A study posted this week shows the two-year-old machine beating out a classical computer 100 million times over.
On Tuesday night, a team of computer scientists and physicists from Google posted a study to the arXiv open-access server containing a very bold claim: The quantum computer Google had purchased from Canadian start-up D-Wave systems in 2013 is in fact performing quantum computations as advertised.

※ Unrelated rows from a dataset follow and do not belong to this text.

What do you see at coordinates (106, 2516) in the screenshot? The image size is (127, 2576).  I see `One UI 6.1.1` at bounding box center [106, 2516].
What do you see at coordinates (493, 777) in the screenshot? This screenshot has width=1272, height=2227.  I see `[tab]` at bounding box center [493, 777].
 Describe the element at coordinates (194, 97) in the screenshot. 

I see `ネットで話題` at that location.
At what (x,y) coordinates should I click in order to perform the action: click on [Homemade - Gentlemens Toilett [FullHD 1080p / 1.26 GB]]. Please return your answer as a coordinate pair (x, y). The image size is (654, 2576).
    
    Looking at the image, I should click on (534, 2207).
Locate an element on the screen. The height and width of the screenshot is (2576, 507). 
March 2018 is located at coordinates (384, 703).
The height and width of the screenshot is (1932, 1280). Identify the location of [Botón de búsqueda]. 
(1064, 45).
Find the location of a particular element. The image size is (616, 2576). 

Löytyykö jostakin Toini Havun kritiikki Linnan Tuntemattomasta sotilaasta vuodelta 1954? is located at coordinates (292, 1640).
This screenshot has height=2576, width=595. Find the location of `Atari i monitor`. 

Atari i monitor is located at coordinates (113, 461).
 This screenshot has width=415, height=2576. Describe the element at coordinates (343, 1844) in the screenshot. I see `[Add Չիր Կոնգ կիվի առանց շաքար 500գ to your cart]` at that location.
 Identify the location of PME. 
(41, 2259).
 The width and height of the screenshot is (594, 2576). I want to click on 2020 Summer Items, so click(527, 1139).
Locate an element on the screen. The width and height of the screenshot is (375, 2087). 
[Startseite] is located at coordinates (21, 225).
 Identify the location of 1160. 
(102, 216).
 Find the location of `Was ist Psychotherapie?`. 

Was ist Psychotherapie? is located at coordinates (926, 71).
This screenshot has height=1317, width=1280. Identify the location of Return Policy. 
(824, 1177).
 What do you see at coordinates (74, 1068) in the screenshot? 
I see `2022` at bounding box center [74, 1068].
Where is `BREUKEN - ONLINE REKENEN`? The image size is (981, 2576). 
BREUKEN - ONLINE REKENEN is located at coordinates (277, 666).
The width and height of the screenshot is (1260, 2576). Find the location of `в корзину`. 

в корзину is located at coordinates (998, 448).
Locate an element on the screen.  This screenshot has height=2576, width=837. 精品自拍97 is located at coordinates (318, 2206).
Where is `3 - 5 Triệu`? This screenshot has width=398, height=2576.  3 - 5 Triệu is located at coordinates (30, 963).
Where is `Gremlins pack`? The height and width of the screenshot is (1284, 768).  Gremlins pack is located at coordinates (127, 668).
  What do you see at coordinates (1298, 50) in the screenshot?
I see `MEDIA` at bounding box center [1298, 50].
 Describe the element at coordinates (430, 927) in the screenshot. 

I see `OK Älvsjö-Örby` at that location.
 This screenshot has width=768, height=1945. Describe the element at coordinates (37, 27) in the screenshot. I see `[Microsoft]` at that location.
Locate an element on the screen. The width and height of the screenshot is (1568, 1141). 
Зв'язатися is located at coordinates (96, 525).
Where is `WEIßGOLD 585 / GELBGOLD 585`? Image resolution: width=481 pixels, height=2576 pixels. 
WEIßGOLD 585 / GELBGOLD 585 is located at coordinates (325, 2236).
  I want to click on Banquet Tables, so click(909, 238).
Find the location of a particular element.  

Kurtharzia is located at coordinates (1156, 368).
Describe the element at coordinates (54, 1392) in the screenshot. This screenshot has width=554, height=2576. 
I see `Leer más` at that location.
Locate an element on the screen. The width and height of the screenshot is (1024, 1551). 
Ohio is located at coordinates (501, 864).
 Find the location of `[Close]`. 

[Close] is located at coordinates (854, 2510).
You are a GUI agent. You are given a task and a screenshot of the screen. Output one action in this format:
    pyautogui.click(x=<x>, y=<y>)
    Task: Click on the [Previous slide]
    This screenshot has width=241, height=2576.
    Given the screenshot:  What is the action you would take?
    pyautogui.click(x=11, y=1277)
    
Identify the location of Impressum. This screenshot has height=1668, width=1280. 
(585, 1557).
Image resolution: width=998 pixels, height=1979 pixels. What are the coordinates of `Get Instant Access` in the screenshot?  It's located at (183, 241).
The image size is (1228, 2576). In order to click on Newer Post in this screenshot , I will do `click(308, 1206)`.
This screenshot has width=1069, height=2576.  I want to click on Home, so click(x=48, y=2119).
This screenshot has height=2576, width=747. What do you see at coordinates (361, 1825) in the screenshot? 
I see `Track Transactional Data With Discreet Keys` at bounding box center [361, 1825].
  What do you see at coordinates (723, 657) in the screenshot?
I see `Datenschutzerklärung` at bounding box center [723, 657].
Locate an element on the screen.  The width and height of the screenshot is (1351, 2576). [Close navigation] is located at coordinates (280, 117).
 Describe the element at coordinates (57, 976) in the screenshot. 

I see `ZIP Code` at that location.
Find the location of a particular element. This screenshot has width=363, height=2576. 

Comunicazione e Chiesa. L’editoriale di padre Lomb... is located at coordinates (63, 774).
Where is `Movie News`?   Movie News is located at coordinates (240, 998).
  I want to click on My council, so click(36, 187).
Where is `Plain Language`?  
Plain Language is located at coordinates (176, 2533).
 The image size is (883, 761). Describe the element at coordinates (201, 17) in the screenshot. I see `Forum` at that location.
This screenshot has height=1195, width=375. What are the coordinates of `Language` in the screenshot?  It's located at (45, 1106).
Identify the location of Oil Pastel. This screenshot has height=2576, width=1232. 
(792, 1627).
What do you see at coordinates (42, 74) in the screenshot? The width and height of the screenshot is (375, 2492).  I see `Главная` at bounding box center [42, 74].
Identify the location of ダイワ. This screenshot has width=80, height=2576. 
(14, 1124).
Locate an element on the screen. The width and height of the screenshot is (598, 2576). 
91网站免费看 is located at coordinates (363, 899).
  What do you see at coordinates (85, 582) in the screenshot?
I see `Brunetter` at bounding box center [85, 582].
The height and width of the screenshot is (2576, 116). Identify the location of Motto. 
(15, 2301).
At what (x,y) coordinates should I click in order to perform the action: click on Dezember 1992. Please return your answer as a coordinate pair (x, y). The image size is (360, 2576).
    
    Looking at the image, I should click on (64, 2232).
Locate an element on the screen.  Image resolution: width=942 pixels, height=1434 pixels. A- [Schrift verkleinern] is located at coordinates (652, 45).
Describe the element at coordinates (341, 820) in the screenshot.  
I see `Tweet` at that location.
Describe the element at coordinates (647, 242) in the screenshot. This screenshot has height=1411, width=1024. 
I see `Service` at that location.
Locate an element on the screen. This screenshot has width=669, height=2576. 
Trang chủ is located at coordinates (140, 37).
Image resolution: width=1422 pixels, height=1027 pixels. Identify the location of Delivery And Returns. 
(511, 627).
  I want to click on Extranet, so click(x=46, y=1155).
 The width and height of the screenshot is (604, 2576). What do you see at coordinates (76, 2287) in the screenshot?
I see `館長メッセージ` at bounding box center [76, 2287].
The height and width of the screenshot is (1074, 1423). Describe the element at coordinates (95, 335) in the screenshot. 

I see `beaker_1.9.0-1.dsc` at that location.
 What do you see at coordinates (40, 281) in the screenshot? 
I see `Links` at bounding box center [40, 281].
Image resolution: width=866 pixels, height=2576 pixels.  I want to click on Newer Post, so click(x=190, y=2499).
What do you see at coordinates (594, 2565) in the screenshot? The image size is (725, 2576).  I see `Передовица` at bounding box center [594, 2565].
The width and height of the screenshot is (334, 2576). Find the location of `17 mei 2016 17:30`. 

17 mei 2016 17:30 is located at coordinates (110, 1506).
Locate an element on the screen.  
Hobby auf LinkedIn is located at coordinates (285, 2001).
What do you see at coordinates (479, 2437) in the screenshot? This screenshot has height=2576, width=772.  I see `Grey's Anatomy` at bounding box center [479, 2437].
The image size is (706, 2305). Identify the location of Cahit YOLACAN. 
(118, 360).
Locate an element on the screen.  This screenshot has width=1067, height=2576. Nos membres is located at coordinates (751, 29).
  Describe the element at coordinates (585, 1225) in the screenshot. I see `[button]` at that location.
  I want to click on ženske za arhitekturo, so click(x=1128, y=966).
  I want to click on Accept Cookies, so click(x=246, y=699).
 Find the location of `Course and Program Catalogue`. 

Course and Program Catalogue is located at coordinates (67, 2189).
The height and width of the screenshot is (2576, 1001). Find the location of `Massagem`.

Why shouldn't it be? Fair question. The D-Wave computer has been a source of controversy for years now, with many if not most quantum computing experts disputing D-Wave's claims of having achieved true quantum computing. Making things even more difficult is that the D-Wave computer is only meant to enact one particular subset of quantum computing, known as quantum annealing, which makes it quite unlike the more fundamental machines—fundamental in that they can be expected to perform any computation a classical computer can be expected to compute—being worked on in laboratories around the globe.
In other words, it's not a universal computer or really anything close to it. It solves one sort of problem.
The Google paper hasn't been peer reviewed or otherwise accepted for publication in a proper journal, but Google obviously isn't your run-of-the-mill open-access crank either. The new results are based on head to head comparisons between the D-Wave machine and a classical single-core computer simulating the annealing functions of its quantum peer. The researchers found a speed-up by a factor of 108 with the D-Wave computer, which is a whole lot of zeroes.
Quantum annealing is a way of finding optimal solutions for problems with a bunch of variables. The basic idea is that you start out with every possible solution together in a single superimposed state and then watch as it collapses into lower and lower energy states, each one being a new local minima. Because quantum physics is really weird, it's possible for particles to tunnel out of their current local minima and possibly find one of an even lower energy thanks to natural random fluctuations.
So, like this, a system can find a state that minimizes the values of its variables. This is hardly trivial—algorithms that try to find optimizations aren't cheap, and artificial intelligence and machine learning schemes are mostly based on really big optimizations involving lots of variables. The benchmarking performed in the new paper is based on roughly 1,000 binary variables.
Neat. But there is one big problem: The D-Wave machine was tested against only a classical computer simulating the same quantum algorithm. Pitting it against any classical optimization algorithm, and things start to look a whole lot different, as the Google researchers note: "Based on the results presented here, one cannot claim a quantum speedup for D-Wave 2X, as this would require that the quantum processor in question outperforms the best known classical algorithm."
Quantum annealing might then remain as a cool idea more so than a truly practical one, and, as far as general quantum computing, physicists and engineers are still wrangling with the bare fundamentals. This fall's big news was the first successful implementation of a two-qubit quantum logic gate on a silicon substrate, which isn't all that far from the drawing board.